UAE businesses remain confident for the coming year, with business optimism picking up in December to the third-highest level since early 2020, just as the Covid-19 pandemic began. Just over a fifth of businesses anticipate increased business in 12 months’ time and firms increased their hiring at a faster rate in December, citing expansion efforts. We forecast non-oil GDP growth in the UAE of 4.5% in 2024.
Saudi Arabia
The Riyad Bank PMI survey for Saudi Arabia was unchanged at 57.5 in December, resulting in a strong end to the year and a higher average for Q4 than seen in Q3. The average over the year as a whole was 58.3, well above the neutral 50.0 level and underscoring our estimate of a robust 4.0% expansion in non-oil GDP in 2023. Output grew at a slightly softer pace in December as compared with average over the year but it remained strong and respondents mentioned improved demand conditions.
Source: Riyad Bank, Emirates NBD Research
Looking ahead, with new orders expanding at one of the fastest paces in nine years of the survey as they accelerated for the fourth month running in December, we maintain our expectation that 2024 will be another year of healthy growth in the non-oil private sector. The strongest gains in new orders came from the manufacturing sector and domestic orders continue to drive growth; new export orders expanded in December but at a much softer pace than total orders, and this was only the second 50-plus expansionary reading since August.
Businesses remained optimistic with regards the year to come in this strong order environment, although this confidence did soften from the multi-month high recorded in November. Employment continued to expand, albeit at the slowest pace since July.

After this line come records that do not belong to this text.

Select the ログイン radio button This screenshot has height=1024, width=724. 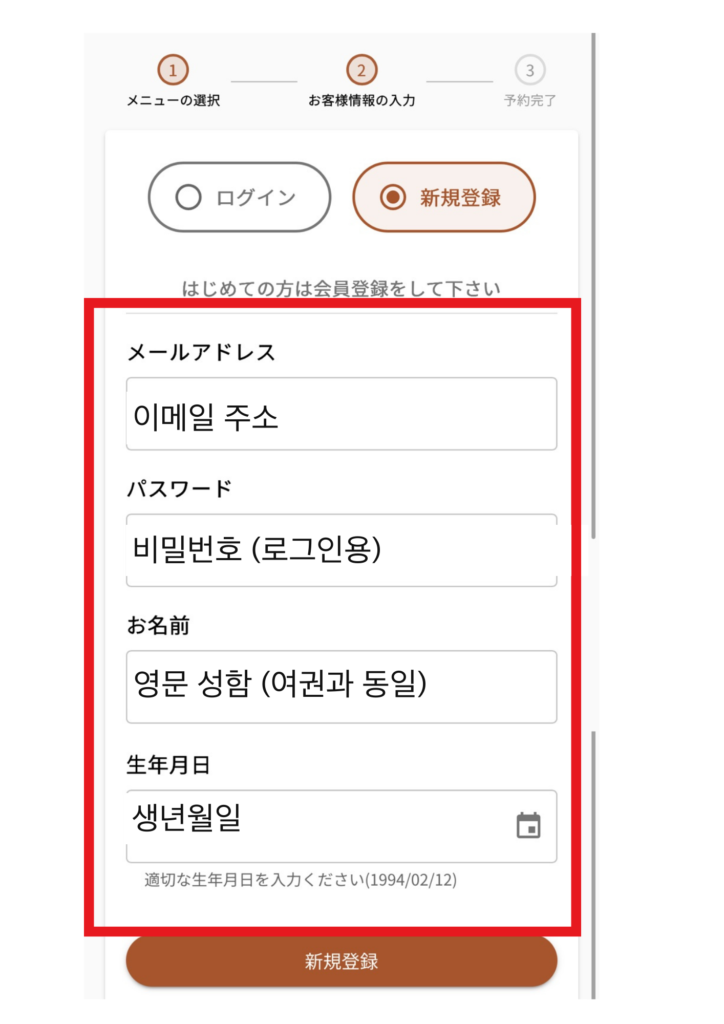coord(188,197)
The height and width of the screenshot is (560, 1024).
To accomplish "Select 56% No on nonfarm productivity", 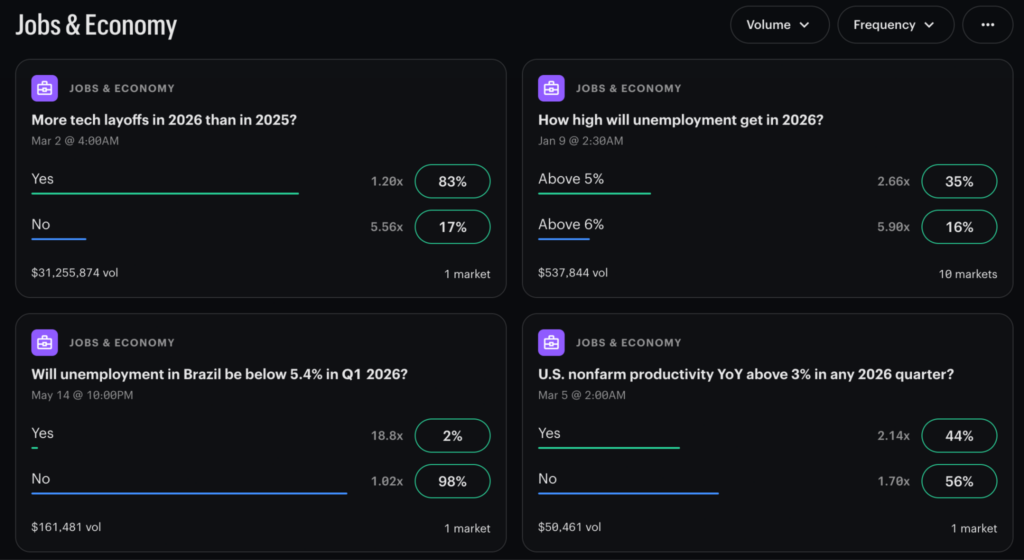I will click(x=959, y=481).
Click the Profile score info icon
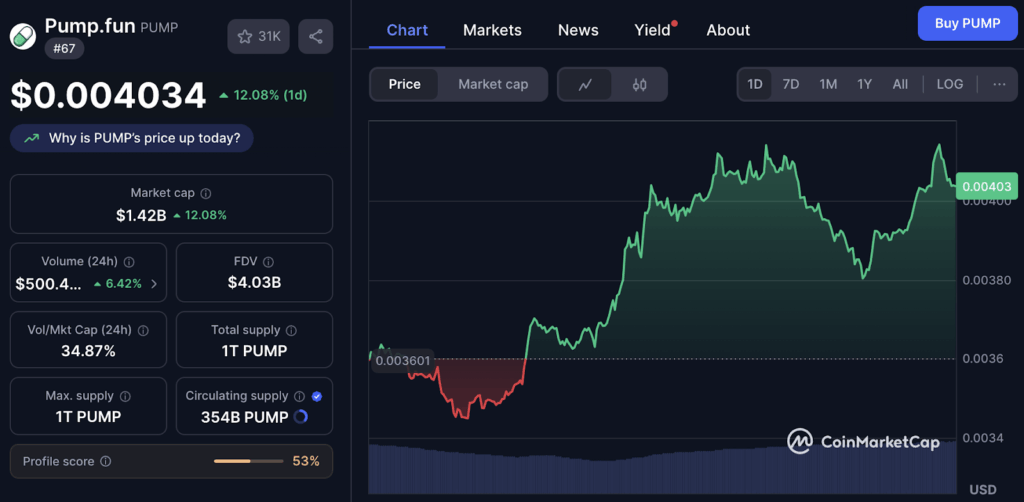 [x=106, y=462]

Input price inflation softened modestly in December, with purchase costs rising at a slower pace than in November. Raw materials costs were pushed higher by global inflationary pressures. By contrast, staff costs accelerated in December as firms had to raise salaries in order to compensate for the rising cost of living, and to keep hold of experienced workers. Businesses passed some of these price rises on to their customers, with output prices rising for the second month running in December after two months of declines prior to that.
Egypt
The S&P Global PMI survey for Egypt rose marginally for the final reading of the year, picking up to 48.5, from 48.4 in November. The survey remained in contractionary sub-50.0 territory however, as it has done for the past several years as the Egyptian economy continues to deal with substantial pressures amid elevated inflation and a weakening currency. Output contracted at a slightly faster pace in December than seen the previous month, with respondents citing inflationary pressures.
Looking at prices, the pace of gains in input prices slowed in December but remained fast overall. This was driven predominantly by purchase costs which slowed but remained sharp on the back of currency pressures. Staff costs slowed compared to the previous month and were at the lowest level since July. Businesses are passing on these costs to customers, and output prices continued to climb, albeit at a slightly slower pace than seen in the preceding months. This could be a positive for CPI inflation in Egypt, which we anticipate will continue to slow this year after softening to 34.6% y/y in November.
New orders suggest that output will remain under pressure in the coming months, as they fell at the sharpest pace since May in December, with higher prices weighing on demand. Within that, new export orders declined at a slower pace than total orders. Business optimism improved in December to the second-highest reading of the year, although this remains below the long-run average.